→ **Assignment**
List each line of the records below that contains the word "should", matching case exactly.

→ **Input records**
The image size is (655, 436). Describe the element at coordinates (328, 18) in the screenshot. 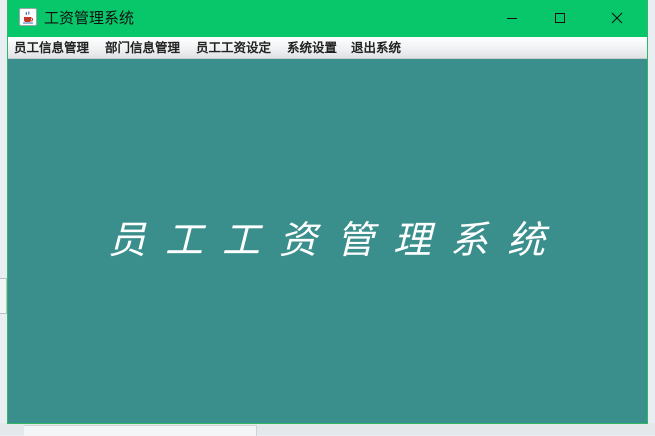

I see `title-bar: 工资管理系统` at that location.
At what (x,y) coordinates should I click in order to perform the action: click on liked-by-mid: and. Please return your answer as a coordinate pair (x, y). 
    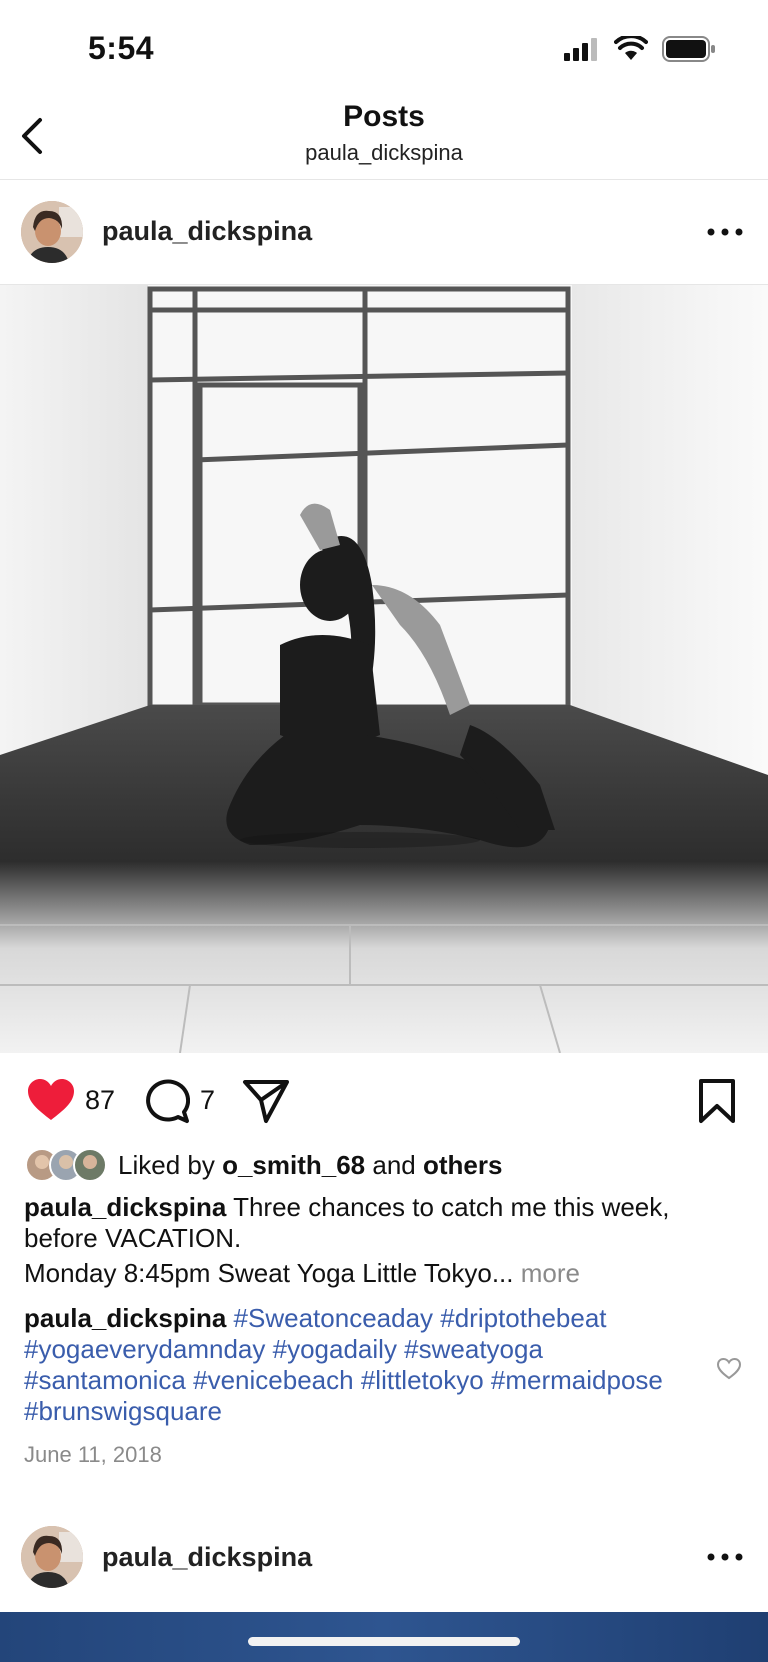
    Looking at the image, I should click on (394, 1165).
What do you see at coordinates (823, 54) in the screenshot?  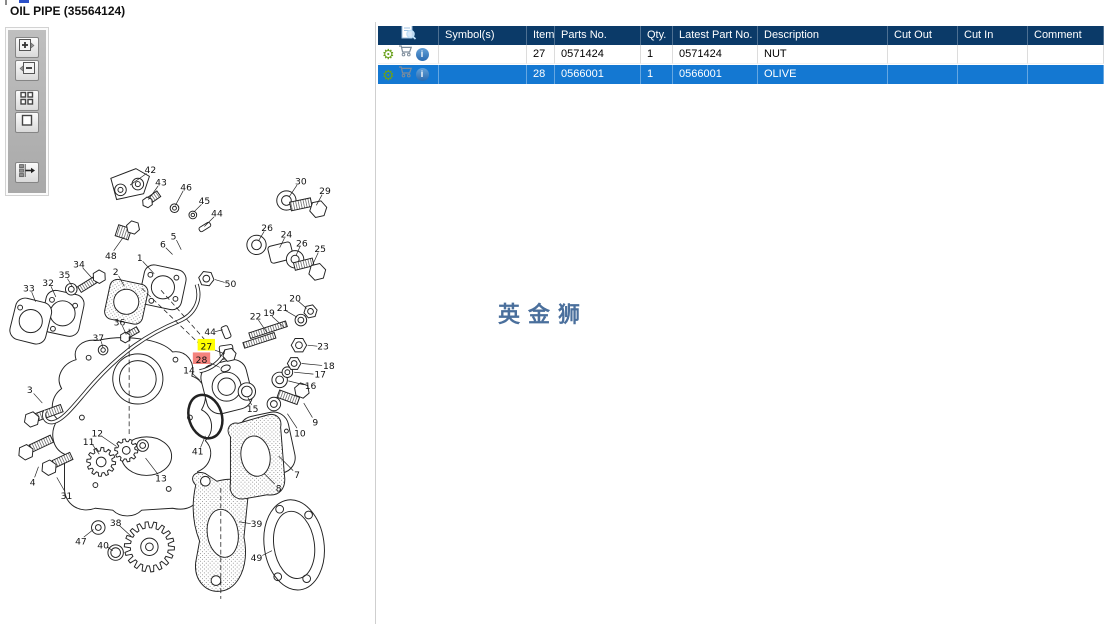 I see `cell-description: NUT` at bounding box center [823, 54].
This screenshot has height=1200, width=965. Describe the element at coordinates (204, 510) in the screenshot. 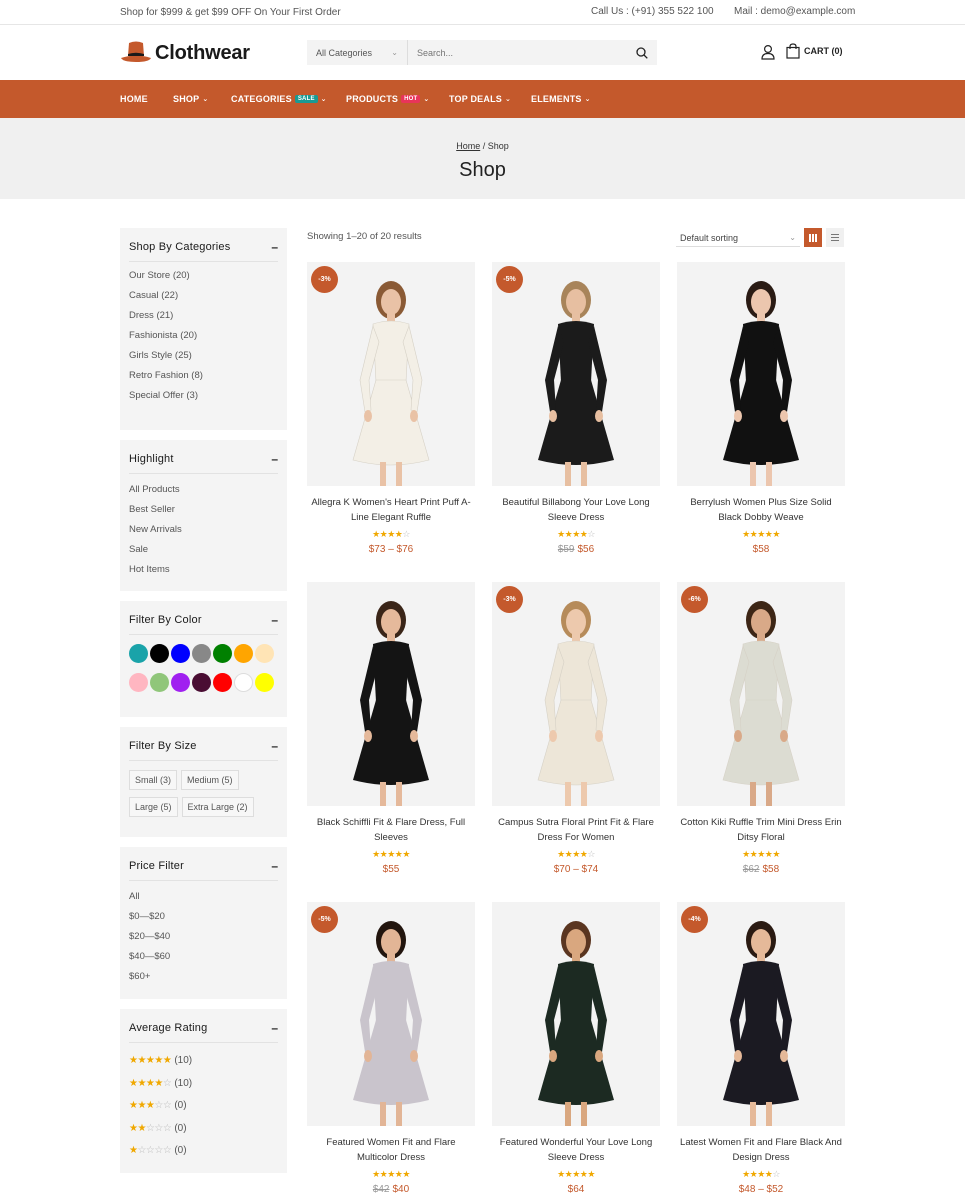

I see `highlight-item: Best Seller` at that location.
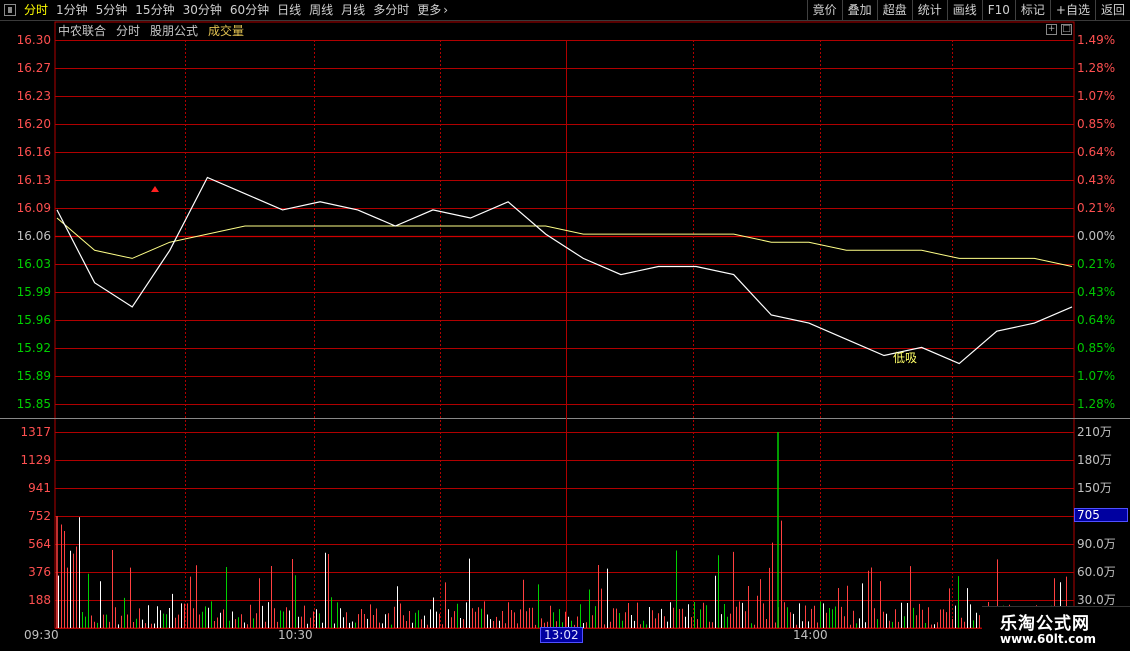  Describe the element at coordinates (1101, 515) in the screenshot. I see `volume-cursor-label: 705` at that location.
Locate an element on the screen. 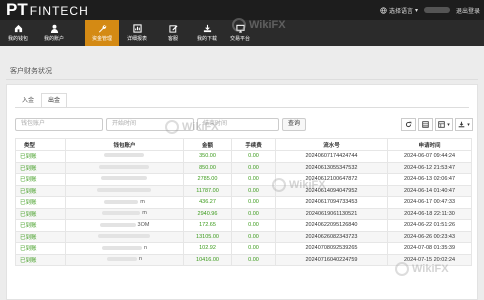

→ **Output for this exercise**
At what (x,y) coordinates should I click in order to perform the action: click on liked-by-mid: and. Please return your answer as a coordinate pair (x, y). 
    Looking at the image, I should click on (394, 1165).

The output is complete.